Is it possible to improve SQL Server 2008 R2 (and newer) insert performance by replacing (say) 50 <code>float</code> columns with a single <code>binary(n)</code> (<code>n</code> being 50 x 4)? I would presume that using a fixed size <code>binary(n)</code> should improve performance (amount of data is the same, with less work needed to handle all the columns and shorter SQL queries), but many sites recommend against using <code>binary</code> columns, so I would like to see if there are really issues with using this? Also, the issue is that the table is rather denormalized, and not all columns are filled with values usually, so <code>varbinary(n)</code> would allow me to reduce the row size in many cases. Sometimes only a single column is filled, but ~10 on average. And then the third question is, how about going a step further and replacing (say) 5 rows x 50 <code>float32</code> columns with a single <code>varbinary(5*50*4)</code>? So it would be cool to get some insights into: <ol> <li>Replacing 1 row of 50 <code>float</code> columns with single <code>binary(200)</code>;</li> <li>Replacing 1 row of 50 x <code>float</code> with single <code>varbinary(204)</code> (several bytes for flags/length info) - to save space when columns are unused;</li> <li>Replacing 5 rows of 50 x <code>float</code> with single <code>varbinary(1024)</code> (several bytes for flags/length info).</li> </ol> Entire row is always read at once in all cases. (Update) To clarify, the data being stored is: <pre class="prettyprint"><code> Timestamp_rounded Value_0ms Value_20ms Value_40ms ... Value_980ms 2016-01-10 10:00:00 10.0 11.1 10.5 ... 10.5 </code></pre> I am always reading the entire row, the primary clustered key is the first column (Timestamp), and I will never have to query the table by any of the other columns. Normalized data would obviously have a <code>Timestamp</code>/<code>Value</code> pair, where <code>Timestamp</code> would then have millisecond precision. But then I would have to store 50 rows of two columns, instead of 1 row (<code>Timestamp</code> + <code>BLOB</code>).
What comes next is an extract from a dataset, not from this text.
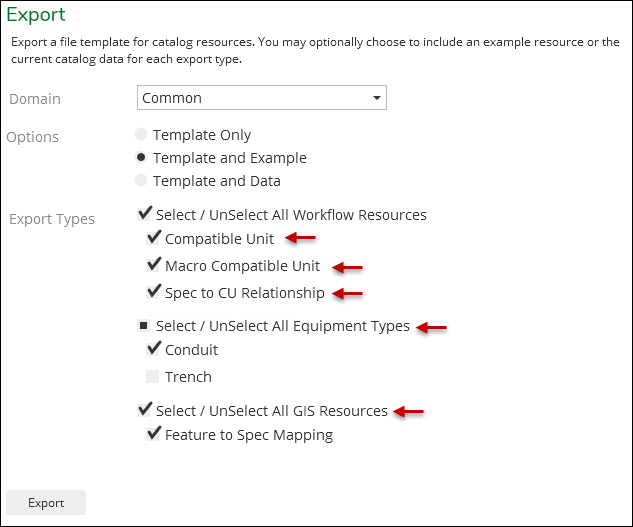Click the Export button
This screenshot has width=633, height=527.
click(x=46, y=502)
This is a bad idea. Having 50 columns of 4 bytes vs. having one column of 200 bytes obliterates any hope of optimizing the query for any of those 50 columns. To begin, from a 'classic' SQL Server pov: <ul> <li>You eliminate push-down predicates and scan time filtering</li> <li>You eliminate indexing possibilities</li> <li>You eliminate data purity checks (especially important for floats, since not all bit patterns make valid floats!)</li> <li>You eliminate column statistics based cost optimizations</li> </ul> As you go more 'modern' and start considering SQL Server newer options: <ul> <li>You eliminate in-row compression options</li> <li>You eliminate columnar storage options</li> <li>You eliminate in-memory storage optimizations</li> </ul> All these without even considering the pain you inflict on your fellow humans trying to query the data. <blockquote> the issue is that the table is rather denormalized, and not all columns are filled with values usually, so varbinary(n) would allow me to reduce the row size in many cases. Sometimes only a single column is filled, but ~10 on average. </blockquote> Then use row-compressed storage: <pre class="prettyprint"><code>ALTER TABLE <your table> REBUILD PARTITION = ALL WITH (DATA_COMPRESSION = ROW); </code></pre> If the data is append-only and seldom updated/deleted and most queries are analytical, then even better use columnstores. Since SQL Server 2016 SP1 columnstores are available across every SQL Server edition.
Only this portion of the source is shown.